8.2 THE UNITED NATIONS, THE UNIVERSAL DECLARATION OF HUMAN RIGHTS AND SOVEREIGNTY
One of the consequences of the Second World War was the demise of the League of Nations and the foundation of the United Nations in 1945. There was of course a great deal of continuity between the two institutions.
Many of the same people who had staffed the League of Nations went to work for the United Nations. Both institutions were, on some level, founded on an understanding that the international order was, or would become, one based on nation-states. While the United Nations came to encompass many more states than the League of Nations had done, it was dominated by a small group of powerful countries just as the League had been. Nevertheless, the early 1940s marked the birth of a new way of thinking about the world.[526]When it was founded in 1920, the League of Nations marked a new phase in the history of international organization and offered a new way for colonized peoples to attempt to circumvent colonial legal structures and reach outside colonial empires to an international body. But at the same time, the League rested on and promoted a particular conception of the international order. In this conception, self-government, and thus full membership of international society, depended on having achieved a standard of civilization which was defined in terms of the culture and institutions of the modern West.
This conception travelled far beyond the League's debating chambers. For instance, in the pages of Mambo Leo, a periodical published by the Education Department in Tanganyika which played a key role in explaining Tanganyika's new status as a League of Nations Mandate, the League was tellingly described in 1923 as an association of ‘civilized nations'.[527] Since full membership of international society depended on achieving ‘civilization', then much discussion in the public spheres of the colonial world focused on what ‘civilization' meant and how to achieve it.
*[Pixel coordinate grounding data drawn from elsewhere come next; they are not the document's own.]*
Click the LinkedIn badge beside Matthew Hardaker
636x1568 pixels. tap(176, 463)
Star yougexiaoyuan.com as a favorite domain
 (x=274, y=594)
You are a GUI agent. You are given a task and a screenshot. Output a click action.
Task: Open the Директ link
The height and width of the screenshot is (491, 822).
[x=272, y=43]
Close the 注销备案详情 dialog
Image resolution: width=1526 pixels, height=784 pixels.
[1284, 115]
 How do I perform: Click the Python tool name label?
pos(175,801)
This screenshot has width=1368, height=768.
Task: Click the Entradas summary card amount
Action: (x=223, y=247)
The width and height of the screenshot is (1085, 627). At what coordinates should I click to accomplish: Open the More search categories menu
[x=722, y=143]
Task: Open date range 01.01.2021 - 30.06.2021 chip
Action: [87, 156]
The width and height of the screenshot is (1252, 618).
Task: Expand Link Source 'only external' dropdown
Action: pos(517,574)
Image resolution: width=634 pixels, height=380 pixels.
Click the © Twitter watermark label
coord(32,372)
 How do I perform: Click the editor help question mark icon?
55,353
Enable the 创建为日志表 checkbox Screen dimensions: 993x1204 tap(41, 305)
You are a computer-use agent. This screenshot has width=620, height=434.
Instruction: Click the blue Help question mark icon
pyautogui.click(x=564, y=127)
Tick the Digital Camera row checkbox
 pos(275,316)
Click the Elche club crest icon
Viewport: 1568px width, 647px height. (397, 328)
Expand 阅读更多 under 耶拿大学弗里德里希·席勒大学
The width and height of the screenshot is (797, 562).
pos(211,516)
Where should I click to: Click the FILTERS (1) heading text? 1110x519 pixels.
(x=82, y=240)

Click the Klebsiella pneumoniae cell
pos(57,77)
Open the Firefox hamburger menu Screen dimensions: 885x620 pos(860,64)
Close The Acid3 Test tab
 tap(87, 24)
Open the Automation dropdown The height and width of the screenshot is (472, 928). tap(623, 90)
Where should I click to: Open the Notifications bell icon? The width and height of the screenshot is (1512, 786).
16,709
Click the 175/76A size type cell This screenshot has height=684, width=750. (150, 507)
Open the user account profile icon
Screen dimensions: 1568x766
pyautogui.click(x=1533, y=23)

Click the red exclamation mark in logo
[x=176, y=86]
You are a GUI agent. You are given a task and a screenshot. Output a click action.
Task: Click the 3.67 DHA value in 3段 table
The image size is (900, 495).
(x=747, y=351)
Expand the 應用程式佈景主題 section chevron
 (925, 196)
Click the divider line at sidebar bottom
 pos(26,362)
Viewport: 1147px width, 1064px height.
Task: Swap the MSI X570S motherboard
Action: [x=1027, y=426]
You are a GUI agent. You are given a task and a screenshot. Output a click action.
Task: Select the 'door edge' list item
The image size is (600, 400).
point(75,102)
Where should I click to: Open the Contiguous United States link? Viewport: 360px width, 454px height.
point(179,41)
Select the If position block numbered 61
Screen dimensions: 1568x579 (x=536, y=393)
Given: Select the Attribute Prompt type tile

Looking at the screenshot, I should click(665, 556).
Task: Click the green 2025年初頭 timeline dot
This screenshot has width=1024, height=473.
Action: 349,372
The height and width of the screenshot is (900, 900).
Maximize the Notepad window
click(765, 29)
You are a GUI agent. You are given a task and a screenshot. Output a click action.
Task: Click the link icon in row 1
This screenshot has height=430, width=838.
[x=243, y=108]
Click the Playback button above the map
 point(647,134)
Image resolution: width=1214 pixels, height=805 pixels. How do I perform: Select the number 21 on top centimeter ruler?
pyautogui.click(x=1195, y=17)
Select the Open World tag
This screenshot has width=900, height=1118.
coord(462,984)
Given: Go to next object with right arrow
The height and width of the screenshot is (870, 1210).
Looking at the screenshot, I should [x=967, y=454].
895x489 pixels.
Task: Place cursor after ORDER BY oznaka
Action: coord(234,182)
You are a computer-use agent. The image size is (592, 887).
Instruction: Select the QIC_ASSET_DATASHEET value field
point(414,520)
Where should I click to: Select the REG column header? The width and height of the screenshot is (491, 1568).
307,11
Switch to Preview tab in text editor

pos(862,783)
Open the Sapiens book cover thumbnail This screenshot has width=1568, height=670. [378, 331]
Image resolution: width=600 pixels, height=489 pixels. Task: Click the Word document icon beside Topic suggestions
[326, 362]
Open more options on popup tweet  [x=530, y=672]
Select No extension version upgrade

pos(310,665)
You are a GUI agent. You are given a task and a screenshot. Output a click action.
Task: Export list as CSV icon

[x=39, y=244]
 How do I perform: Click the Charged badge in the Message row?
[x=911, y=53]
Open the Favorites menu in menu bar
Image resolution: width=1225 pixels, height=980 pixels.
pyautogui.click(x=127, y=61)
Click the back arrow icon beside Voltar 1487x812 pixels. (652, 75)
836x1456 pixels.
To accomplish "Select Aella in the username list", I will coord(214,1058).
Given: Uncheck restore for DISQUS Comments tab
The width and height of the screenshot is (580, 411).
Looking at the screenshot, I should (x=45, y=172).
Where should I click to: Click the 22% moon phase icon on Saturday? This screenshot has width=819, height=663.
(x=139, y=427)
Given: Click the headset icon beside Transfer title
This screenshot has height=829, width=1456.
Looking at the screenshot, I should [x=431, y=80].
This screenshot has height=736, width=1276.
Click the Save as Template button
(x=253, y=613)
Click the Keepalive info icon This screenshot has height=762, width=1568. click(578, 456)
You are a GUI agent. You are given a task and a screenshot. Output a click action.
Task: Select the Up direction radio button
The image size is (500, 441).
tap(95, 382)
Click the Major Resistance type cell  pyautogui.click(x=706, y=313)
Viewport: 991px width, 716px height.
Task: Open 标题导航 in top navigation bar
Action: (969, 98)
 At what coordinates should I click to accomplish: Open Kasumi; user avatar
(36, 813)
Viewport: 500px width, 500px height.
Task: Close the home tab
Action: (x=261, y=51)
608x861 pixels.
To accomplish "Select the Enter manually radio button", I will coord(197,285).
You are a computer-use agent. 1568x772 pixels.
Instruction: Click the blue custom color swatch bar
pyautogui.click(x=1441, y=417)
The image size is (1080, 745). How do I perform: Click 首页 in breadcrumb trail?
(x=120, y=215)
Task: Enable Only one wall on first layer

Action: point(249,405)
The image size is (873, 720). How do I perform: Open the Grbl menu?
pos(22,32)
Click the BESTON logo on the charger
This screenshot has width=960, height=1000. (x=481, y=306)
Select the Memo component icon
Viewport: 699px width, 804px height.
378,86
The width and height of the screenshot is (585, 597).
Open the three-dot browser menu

Across the colonial world, a strikingly similar set of ideas about what progress entailed reappear, focusing on hard work, self-improvement and associational culture, though these ideas coexisted with arguments over whether civilization necessarily meant westernization.[528]Yet alongside a discourse which divided the world into those parts which were deemed to be ‘civilized' and those which were in progress towards ‘civilization', a division often by the late nineteenth century understood in racial terms, there was a powerful trend of thought which argued for an international order based on equality. Cemil Aydin has shown how panAsian and pan-Islamic thought provided ways of claiming an equal place in the world. In the first half of the twentieth century, pan-Africanist thought increasingly played a similar role in Africa and the Atlantic world.[529] The 1940s marked a key transitional moment in the history of this counter-narrative of thinking and activism demanding equal rights for all, linking this demand to a language of freedom, self-determination and democracy. This shift was embedded in the 1948 Universal Declaration of Human Rights (UDHR). This declaration affirmed the principle that all human beings were ‘born free and equal in dignity and rights'. These rights were owing to all and by virtue of their humanity, not as members of a particular state.
Although the Declaration increasingly came in the second half of the twentieth century to be seen as overly dependent on a Western tradition of individual rights, at the time it was understood to be a new attempt to articulate a set of principles which could be common to all. In 1947, the recently established UNESCO brought together thinkers from across the world to feed into the process. The explicitly global foundations and reach of the UDHR marked a change from anything which had come before.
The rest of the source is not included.